▶ BRIEF: Leaving all pictures aside, write out the records below precisely as given.

Saved entries
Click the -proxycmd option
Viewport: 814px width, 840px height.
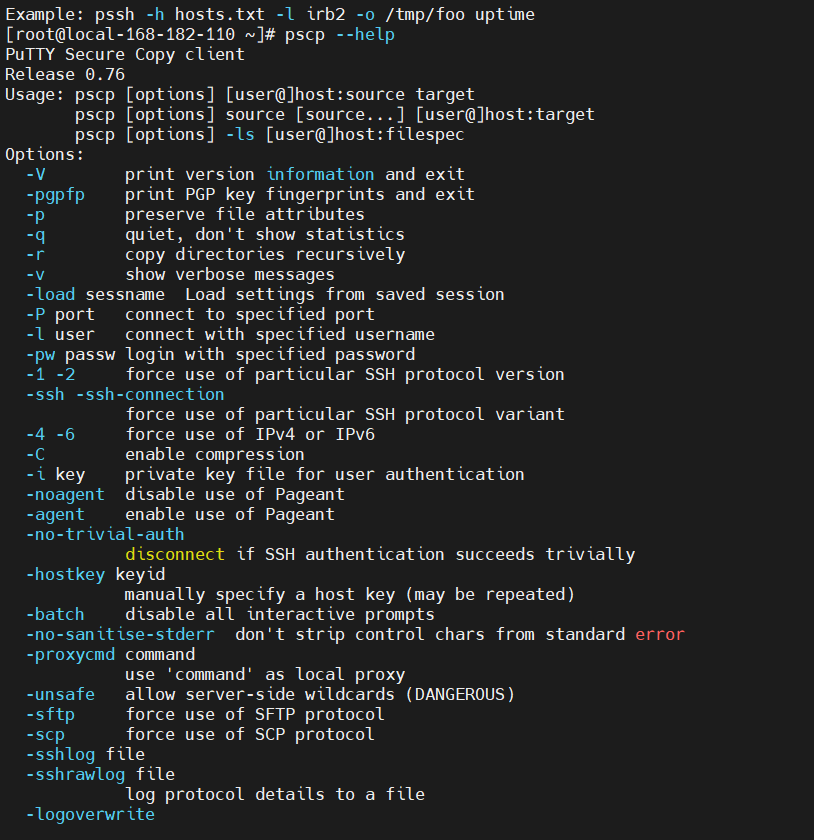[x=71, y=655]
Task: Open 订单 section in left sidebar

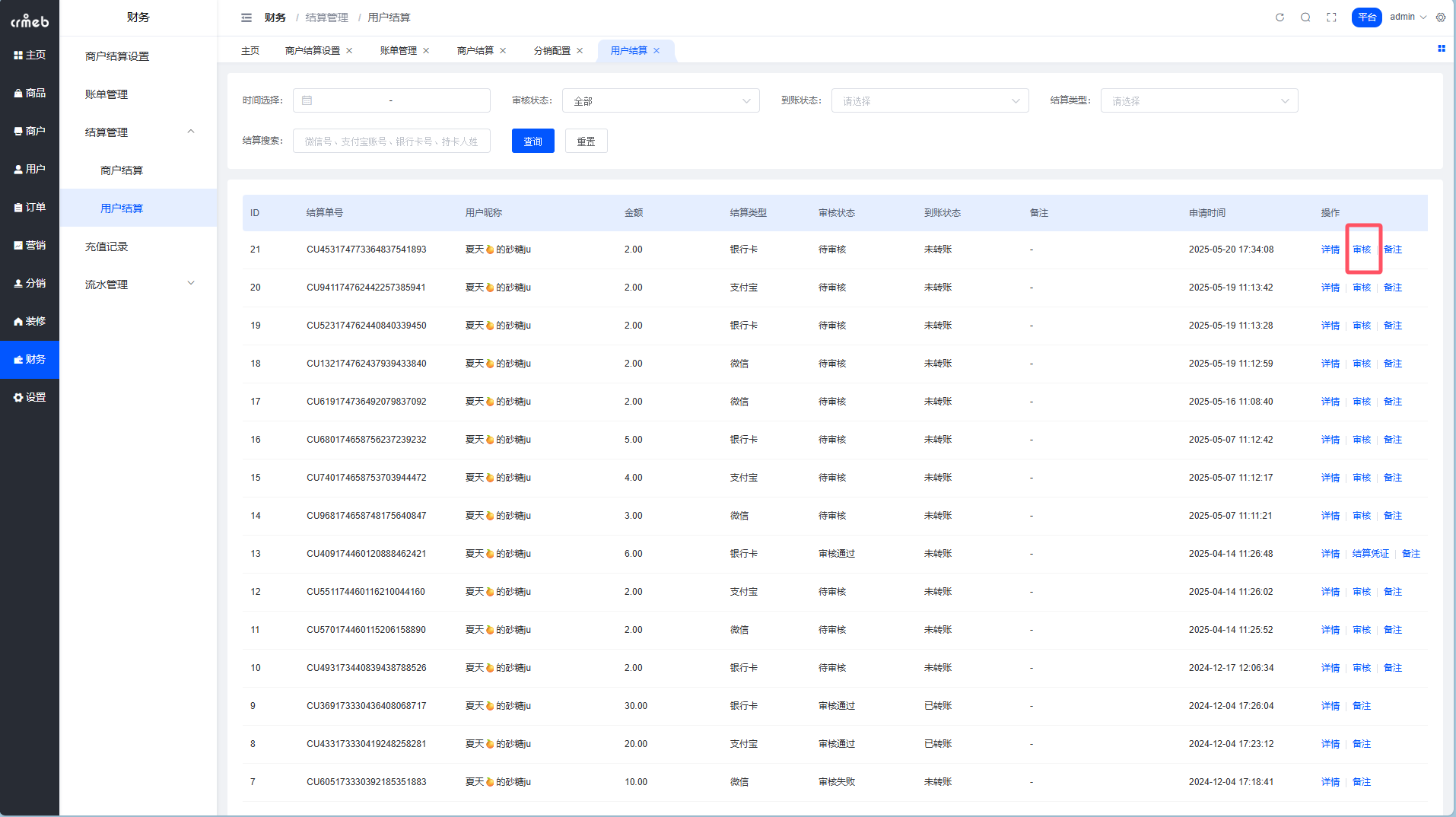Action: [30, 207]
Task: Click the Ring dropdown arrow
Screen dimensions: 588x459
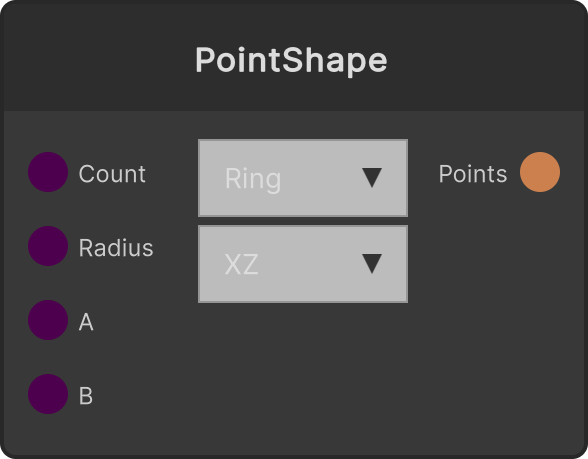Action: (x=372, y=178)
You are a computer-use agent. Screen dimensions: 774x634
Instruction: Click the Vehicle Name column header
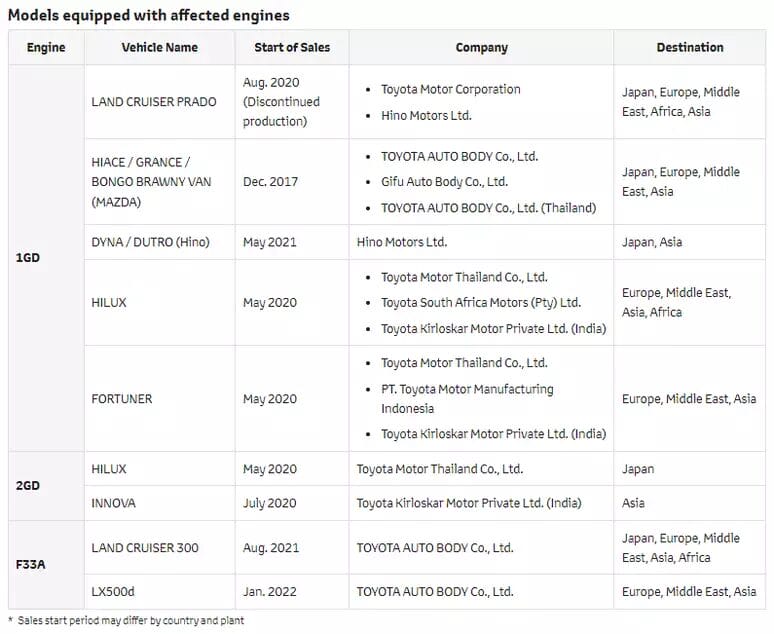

▶ RESULT OF THIS EXERCISE:
Click the -proxycmd option
Viewport: 814px width, 840px height.
[x=71, y=655]
Task: Open 订单 section in left sidebar

Action: [30, 207]
Task: Click the Ring dropdown arrow
Screen dimensions: 588x459
Action: (x=372, y=178)
You are a computer-use agent. Screen dimensions: 774x634
Instruction: Click the Vehicle Name column header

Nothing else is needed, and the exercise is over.